[EXTRACTED TEXT]:

— Begin —

How to manage stress at work when you've already decided to leave
The stress doesn't get easier when you've decided to leave — not immediately, and not in the way you might hope. Knowing the exit is coming gives you something to orient toward, but it also introduces a specific new friction: the gap between where you are and where you've already mentally arrived. You're still there. You're still showing up. But the investment that used to make it feel worth the cost has already started somewhere else.
There's a specific quality to the stress of knowing. You've made the decision, or something close to it. The exit is somewhere on the horizon — maybe six months out, maybe a year. And rather than the certainty making things easier, as you might have hoped, it introduces a new and particular friction: the gap between where you are and where you've already mentally arrived.
The stress of the in-between is different from the stress of not-knowing. Not-knowing has its own weight, but it also has a quality of open-endedness — the situation could change, something might shift, there's a theoretical resolution you're still hoping for. The stress of knowing-but-not-yet-gone doesn't have that release valve. You know how this ends. You just have to get there. And the distance between here and there is where the stress lives, every day, for however long the transition takes.
Why this stress is different from regular work stress
Regular work stress has a quality of investment in it. You care about the outcome. The pressure is partly self-generated because the result matters to you. The stress of knowing-but-not-leaving is structurally different: you've already withdrawn the investment, but the obligation remains. You still have to produce. You still have to be present in meetings. You still have to manage the relationships, hit the targets, navigate the politics. But the part of you that used to make this feel worthwhile has already started somewhere else.
This creates a specific form of fatigue that isn't well-described by burnout in its classic sense, even if burnout is part of what brought you here. It's more like the exhaustion of sustained performance — of showing up to something you're no longer in, of generating energy for a situation your nervous system has already moved on from. You're there, but you're not. And that gap costs more energy than most people expect it to. It's not the workload that's most draining; it's the daily management of the distance between your inner state and your outer performance.
"The stress of knowing you're leaving but not having left is different from regular work stress in one important way: regular stress involves investment. This stress involves obligation without investment. Performing something you've already inwardly let go of is more exhausting, not less — and knowing that in advance is useful."
The practical layer — day-to-day management
There are specific things that help with the day-to-day management of this period, and most of them come down to deliberate containment: keeping the job in its box rather than letting it expand into the hours and mental space it's no longer entitled to.
The first tool is a hard stop on the working day. Not aspirational — actual. The end-of-day boundary that most people in tech never quite establish becomes more important, not less, when you're in the in-between. The time after the working day is where the actual preparation happens: the financial work, the reconnection with the professional relationships that matter for what comes next, the early exploration of what you're moving toward. Let the job consume that time and it will, readily. The containment is an active decision that needs repeating every day, not a habit that arrives automatically.

— End —

[GOALS]:
a. In the article on managing stress before leaving a job, what is named as the first tool for day-to-day management?
b. Please reproduce, word for word, the passage of the article that begins with the words containing "The first tool" and ends with "that arrives automatically.".

[DATA LINES]:
— Begin —

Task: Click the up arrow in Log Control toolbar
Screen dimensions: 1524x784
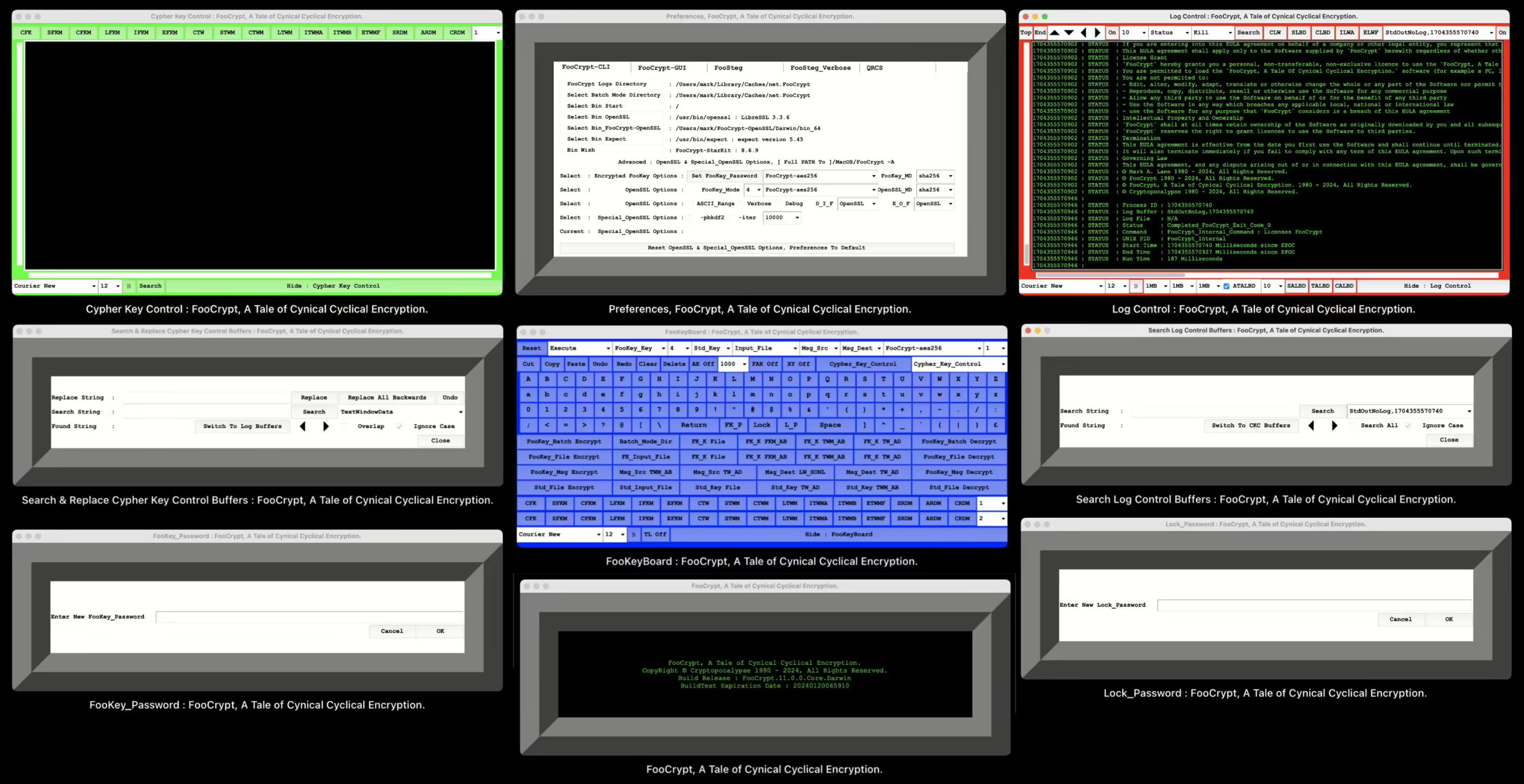Action: (x=1054, y=33)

— End —

[FINAL RESULTS]:
a. A hard stop on the working day.

b.
The first tool is a hard stop on the working day. Not aspirational — actual. The end-of-day boundary that most people in tech never quite establish becomes more important, not less, when you're in the in-between. The time after the working day is where the actual preparation happens: the financial work, the reconnection with the professional relationships that matter for what comes next, the early exploration of what you're moving toward. Let the job consume that time and it will, readily. The containment is an active decision that needs repeating every day, not a habit that arrives automatically.